Take the line with "754x357 pixels. At" and every line after it in the entries below, and set them down exactly, without any pictures.
───── EXTRACTED DATA ─────
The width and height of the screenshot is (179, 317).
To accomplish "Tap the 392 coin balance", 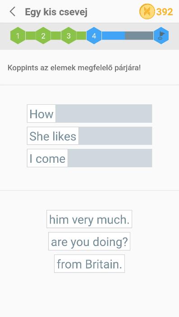I will pos(165,12).
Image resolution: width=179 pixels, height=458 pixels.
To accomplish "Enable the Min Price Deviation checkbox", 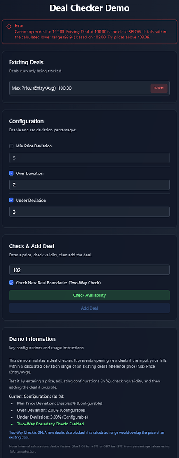I will [x=11, y=146].
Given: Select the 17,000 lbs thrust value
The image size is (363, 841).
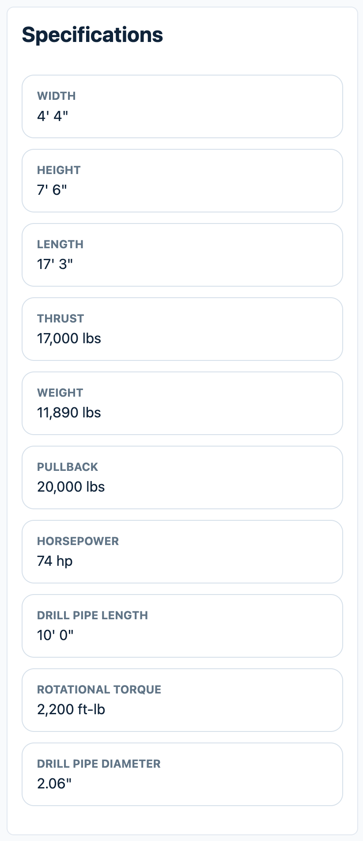Looking at the screenshot, I should tap(69, 339).
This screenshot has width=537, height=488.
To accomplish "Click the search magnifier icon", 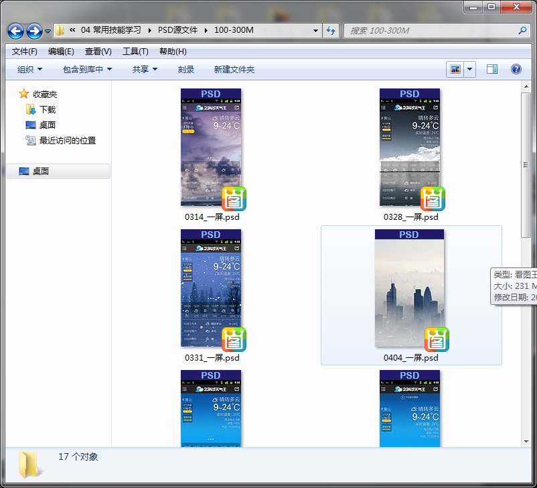I will [x=522, y=30].
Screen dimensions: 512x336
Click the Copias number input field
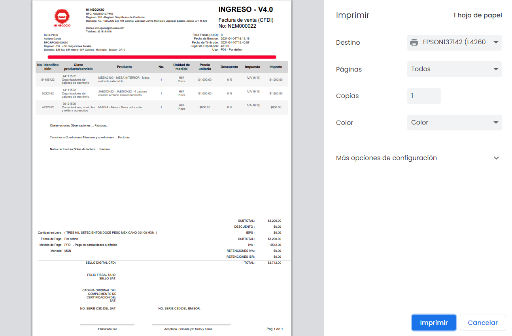tap(423, 96)
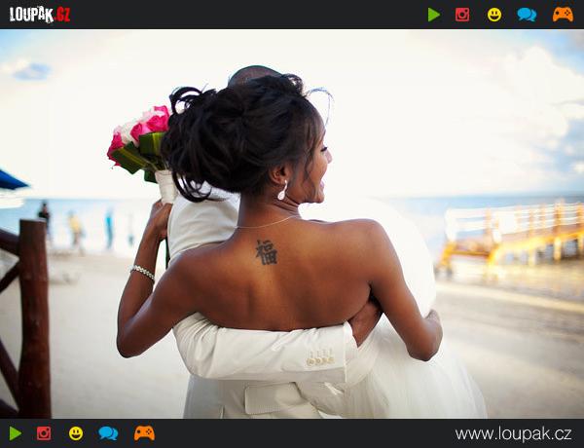Click the yellow pier railing in background
The image size is (584, 448).
[x=511, y=232]
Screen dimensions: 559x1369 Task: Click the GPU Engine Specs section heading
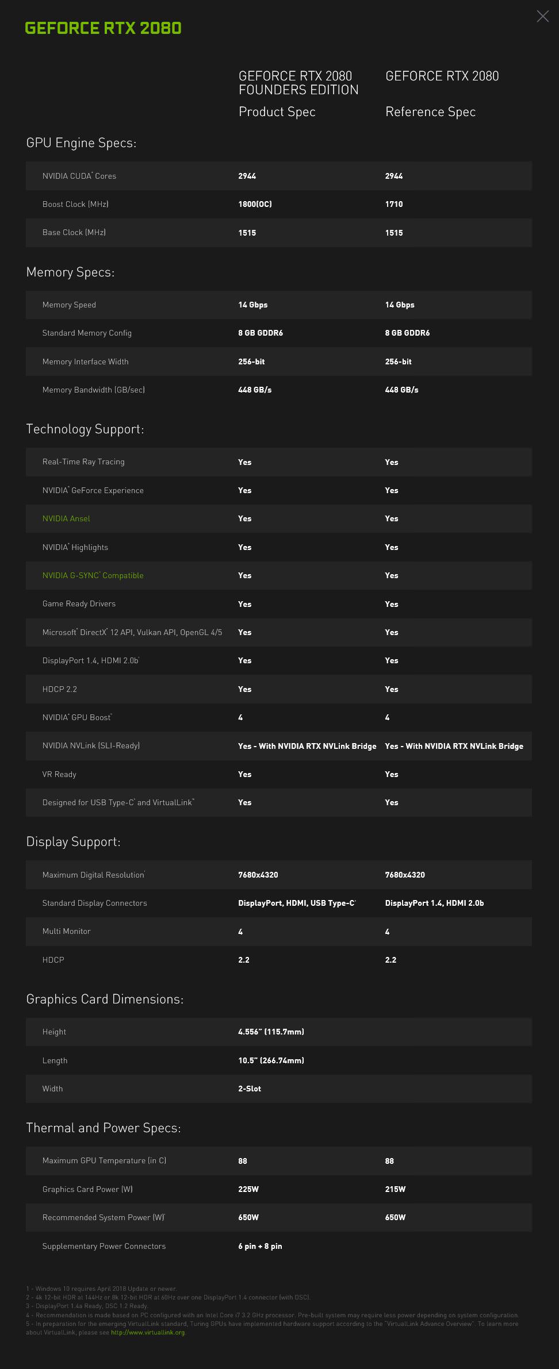tap(81, 143)
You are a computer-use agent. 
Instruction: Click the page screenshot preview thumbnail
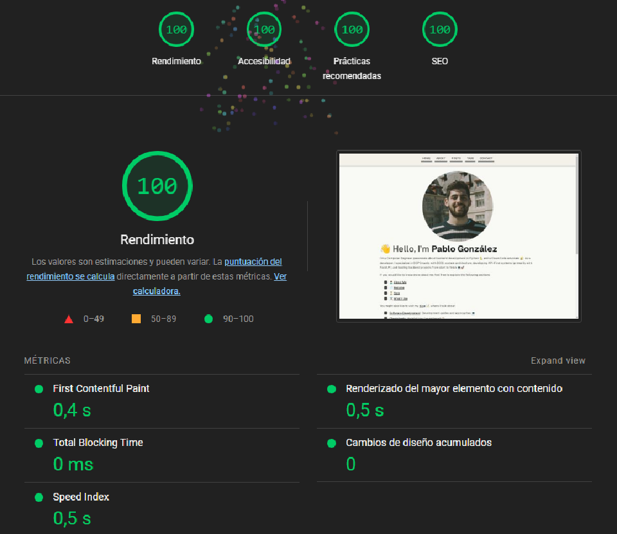(x=459, y=236)
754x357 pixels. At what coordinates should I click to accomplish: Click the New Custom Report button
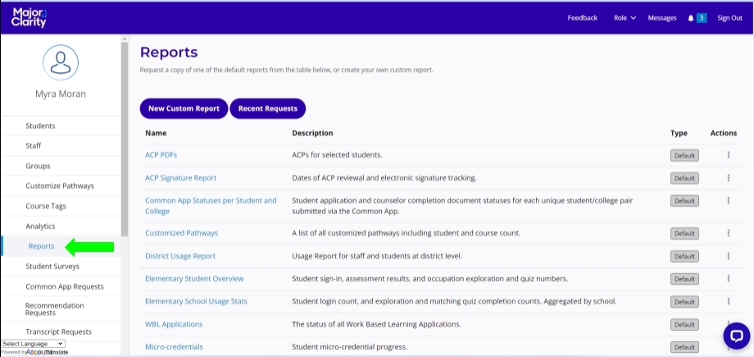pos(184,108)
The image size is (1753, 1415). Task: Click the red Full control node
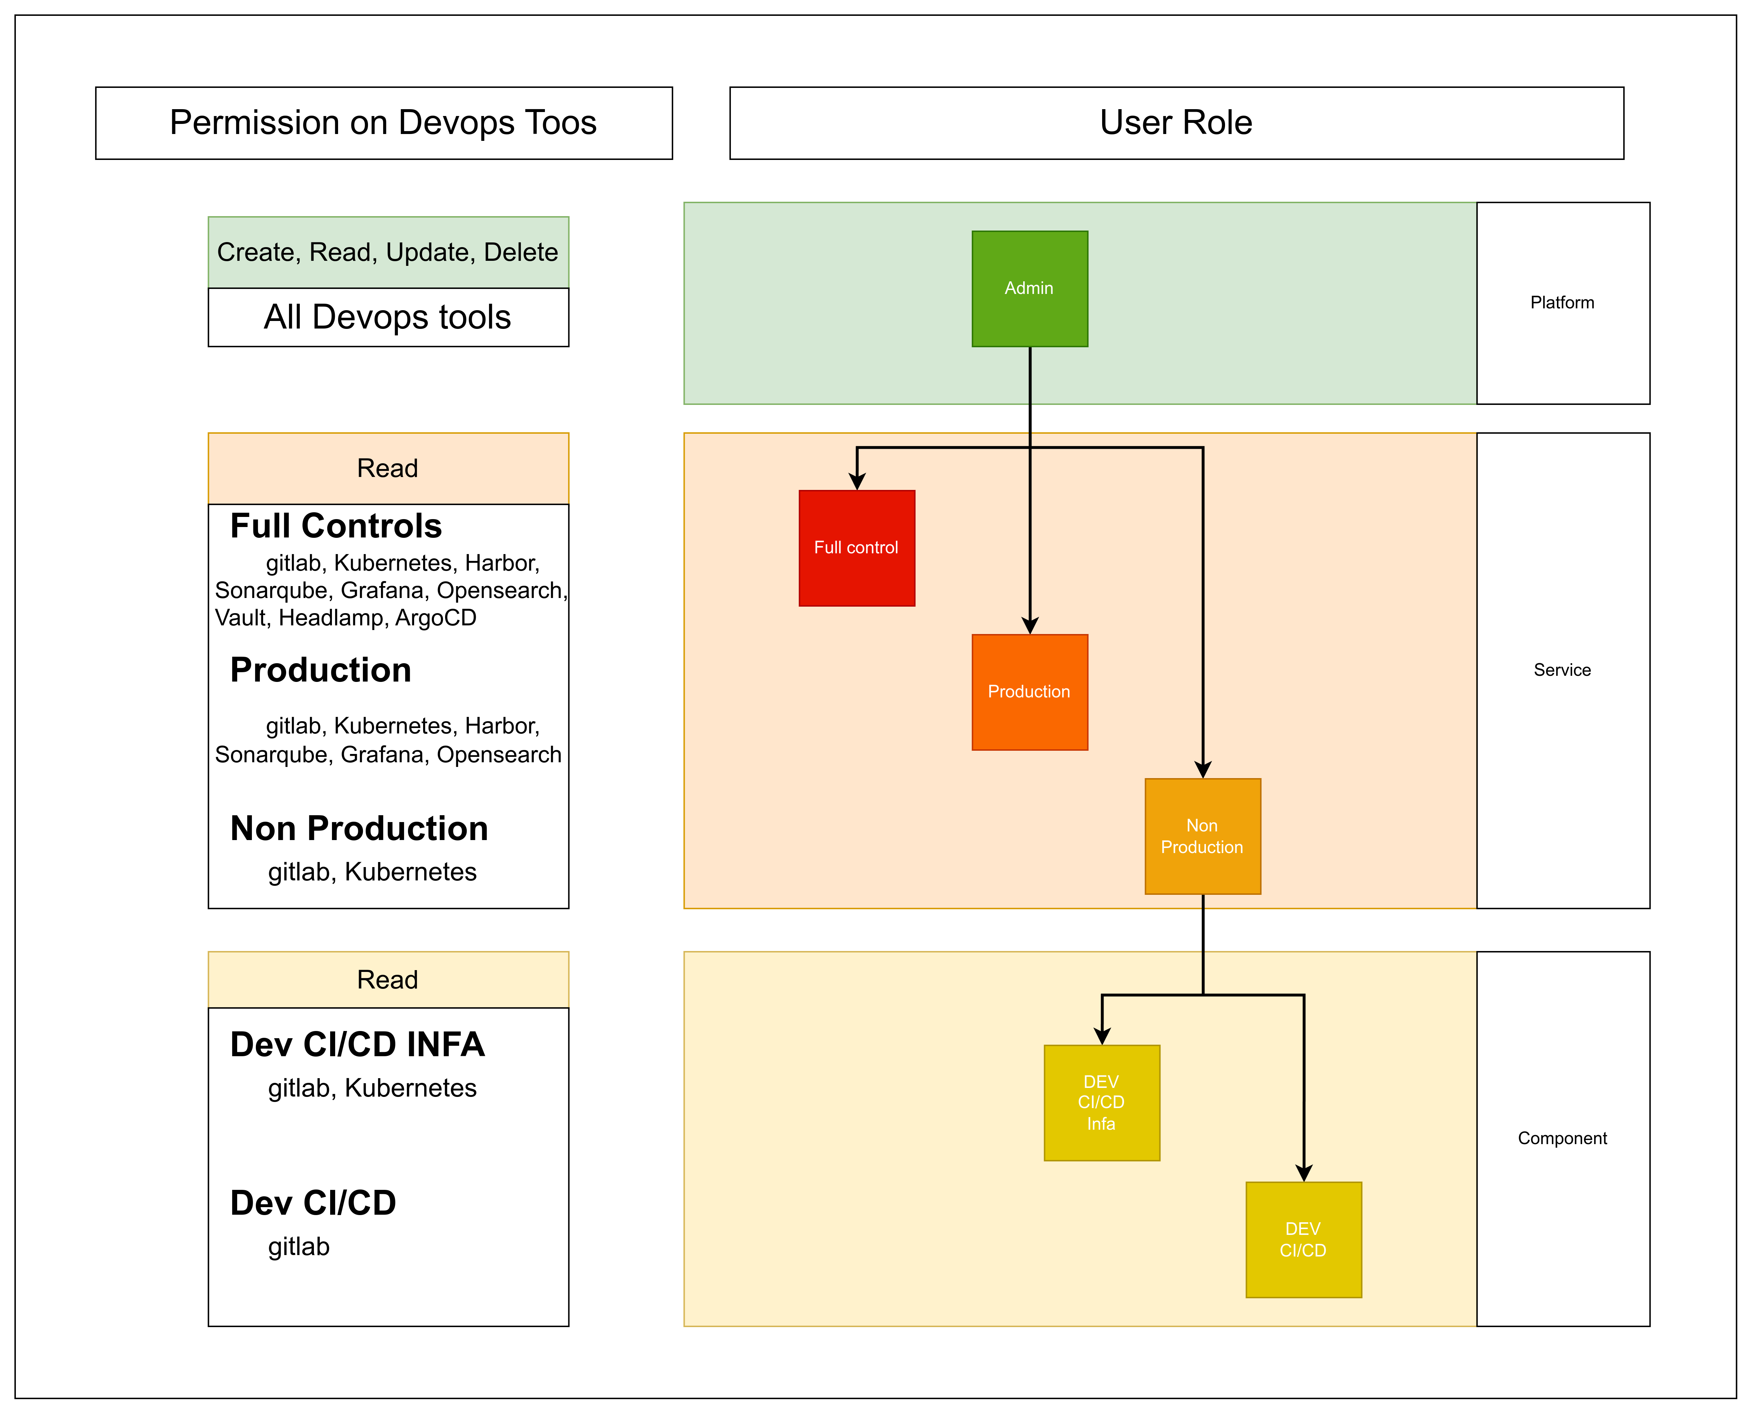tap(857, 548)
─────
■ **REPLY**:
754x357 pixels. At what coordinates should I click to accomplish: Click the New Custom Report button
pos(184,108)
The image size is (1753, 1415). Task: Click the red Full control node
tap(857, 548)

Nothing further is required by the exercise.